The Sunday mornings of my childhood overflowed with excitement. Often I would wake up and find two documents of high importance waiting for me on the kitchen counter. Particularly thrilling were the Sunday comics that appeared in color once a week. Every seven days Calvin and Hobbes climbed to a new level, as close to 3-D as newspaper comics could get for a young lad. The second crucial document waiting for review was the freshly printed TV Guide. As we did not have cable at the time, I would flip to the back of the guide where the week’s movies were graciously listed in alphabetical order. Armed with a pen that would produce a mark just visible enough without bleeding through the page, I would circle any and every movie that I needed to own. A couple of rules: the movie had to appear on HBO, and it couldn’t be airing too late.
After careful circling, light highlighting, and perhaps a bookmarking or two, Sunday afternoon then required a phone call to Grandma and Grandpa with our weekly movie order. Diligently they would record on VHS each and every movie we requested every week, and over the years our home library expanded to quite an impressive collection. G&G’s condo community must have provided HBO to its tenants free of charge . . . I loved Grandpa Al dearly, but having survived the Great Depression, he was wonderfully cheap and certainly never would have paid for cable. After recording our (often tall) weekly order, Grandpa, a highly skilled calligrapher, would take his fancy pen and carefully write the titles of each film on the video labels. On the occasion I was at their house at the time, I would stand next to him at the dining room table and watch silently, amazed that his slightly shaky hand could produce these beautiful black letters that transformed a VHS label into a cherished piece of art.
Sadly some teachers get away from us before we learn all they have to offer. Had we more than the brief 12 years in each other’s lives, I like to believe Grandpa would have passed on to me the art and skill of calligraphy . . . I would have embraced it with gusto and put it to good use. Since I began exploring these beloved old films, I have tipped my hat to Bette Davis, bowed down before Ingrid Bergman, and far from tedious (to me, at least!) is my repeated gushing over Katharine Hepburn. Once again I reach for my “Who’s Better Than” list and, with much respect, write Dame Maggie Smith at the top in my lavish, imagined calligraphy.

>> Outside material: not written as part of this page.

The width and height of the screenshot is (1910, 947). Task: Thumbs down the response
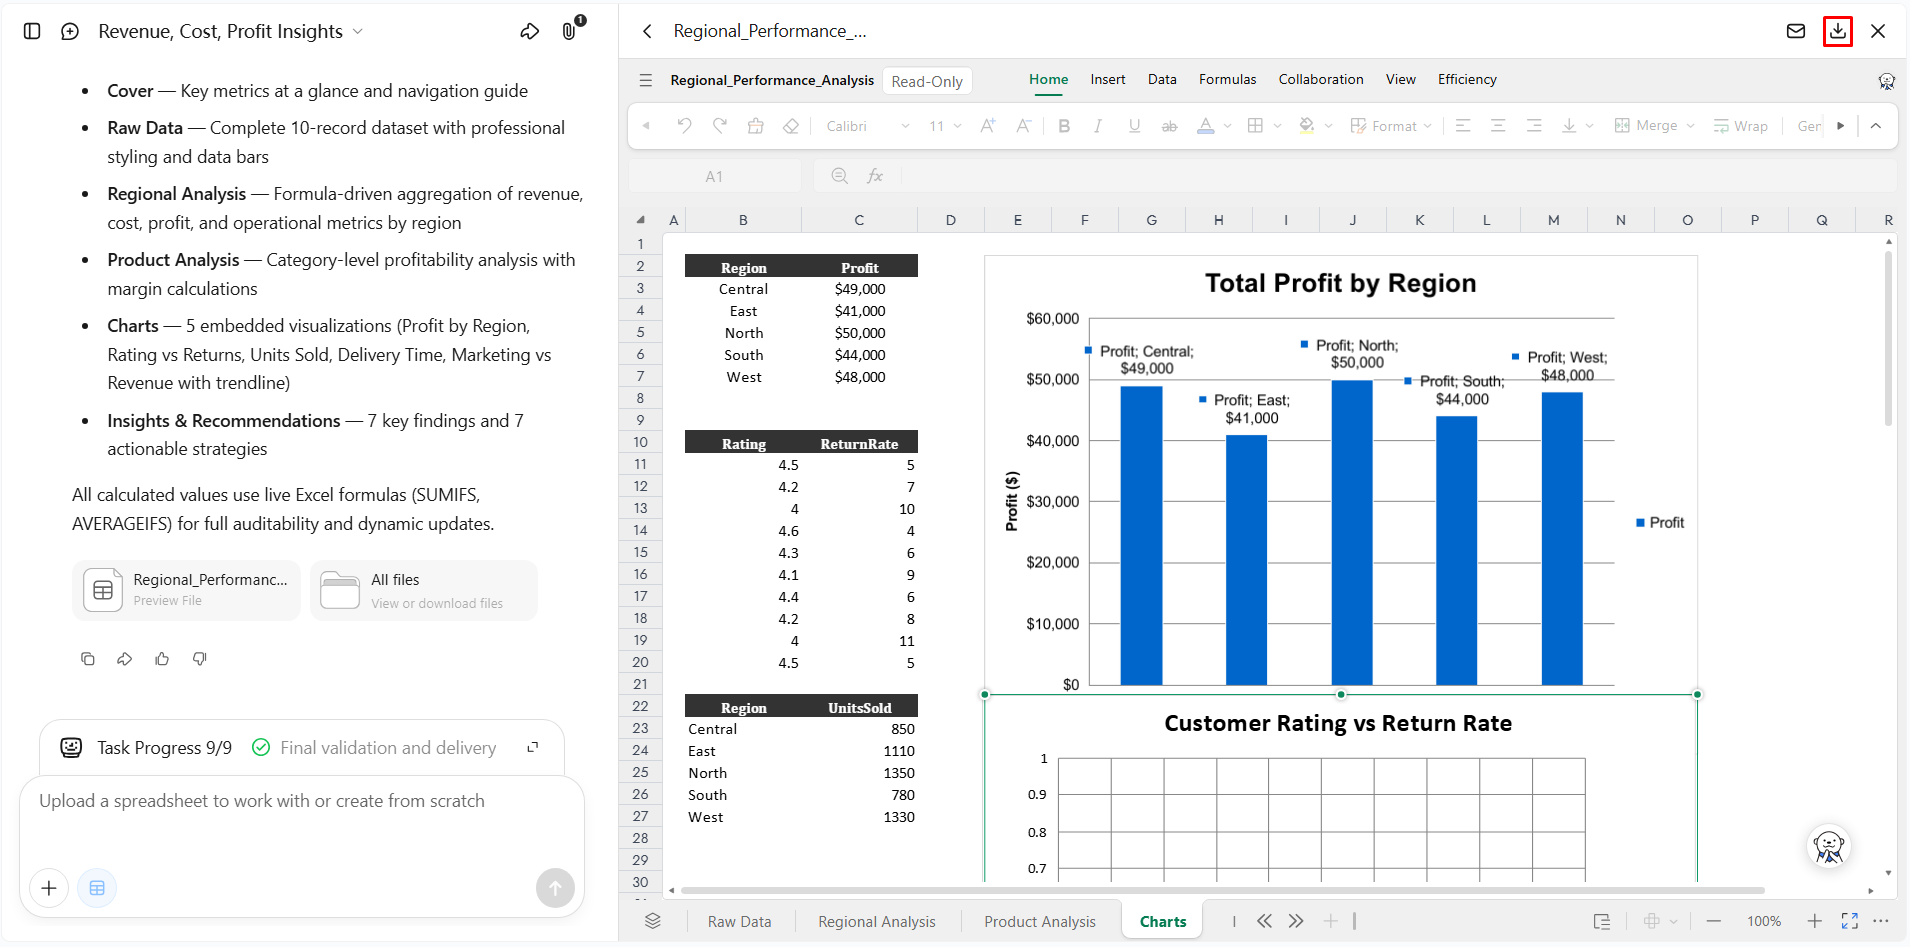(x=200, y=659)
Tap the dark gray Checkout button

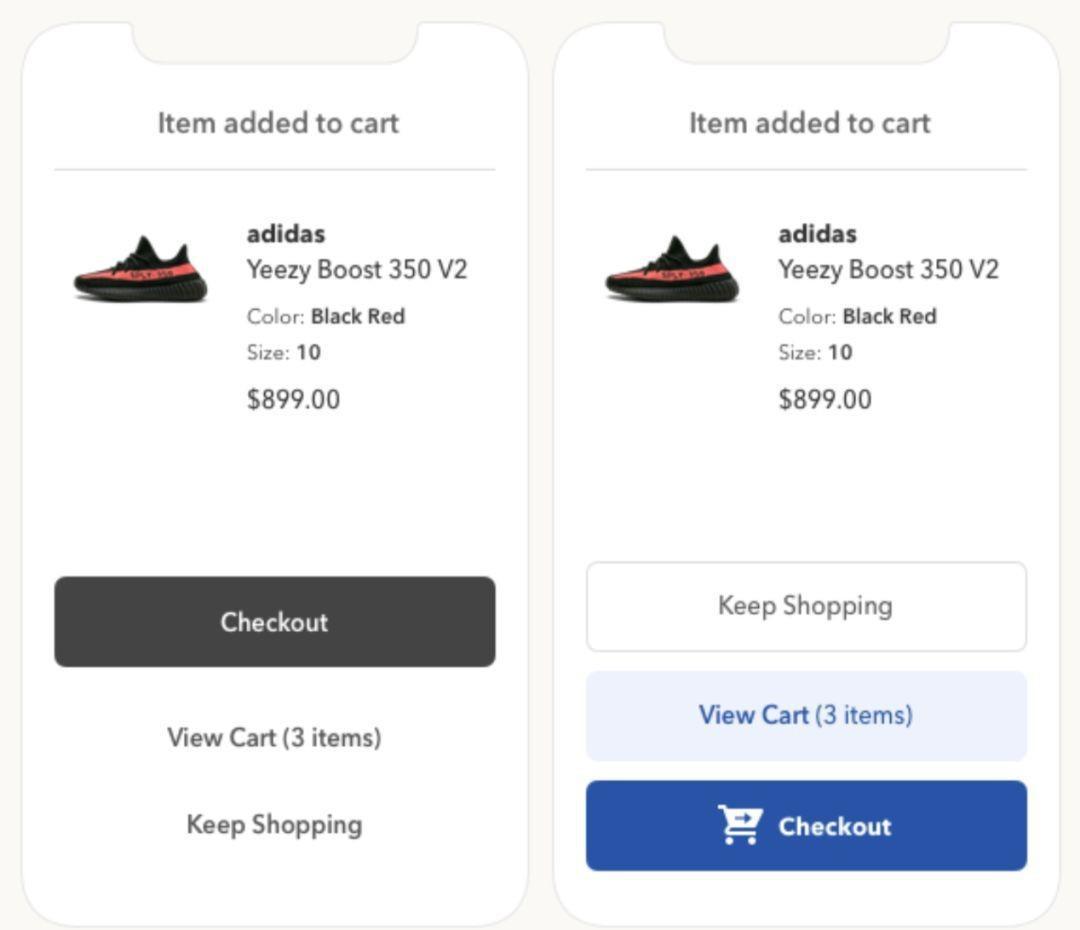(275, 621)
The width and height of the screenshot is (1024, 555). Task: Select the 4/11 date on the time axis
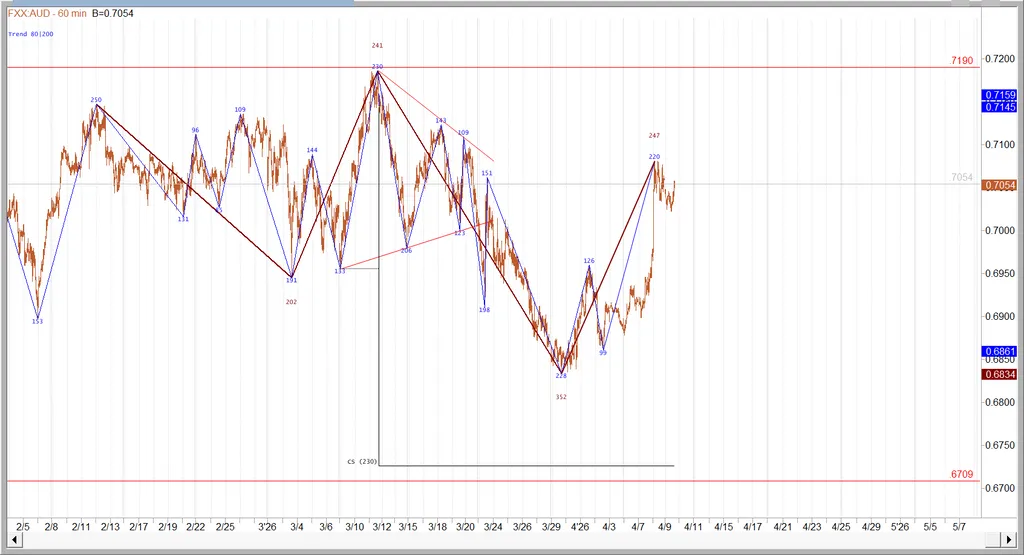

Based on the novel by Muriel Spark, The Prime of Miss Jean Brodie was adapted first for the theatre before making its way to the screen. The story follows the type of teacher I wanted all educators to mimic when I was young: articulately outspoken, completely devoted to her pupils, and absolutely unyielding to conservative principles or principals. Time and again the great Maggie Smith proves that her exceptional talent is more than basic training; she moves from subtly bullheaded to uncontrollably heartbroken (and back again), all in a matter of seconds. As Miss Jean Brodie she earns her well-deserved Academy Awards during the first ten minutes of the film. In the middle of a dreamy, reminiscing monologue about the battlefields of war and a lost love, she glances at a student and demands to know “Are you thinking of doing a day’s washing?” When the confused, frightened girl assures her no, Miss Brodie points out, “You have your sleeves rolled up; roll them down at once. I won’t have to do with girls who roll up the sleeves of their blouses . . . We are civilized beings.”
A favor: read that line again, and allow your mind’s ear to hear Maggie Smith delivering it . . .
See what I mean? When you have time, Grandpa, would you mind adding her name to the list?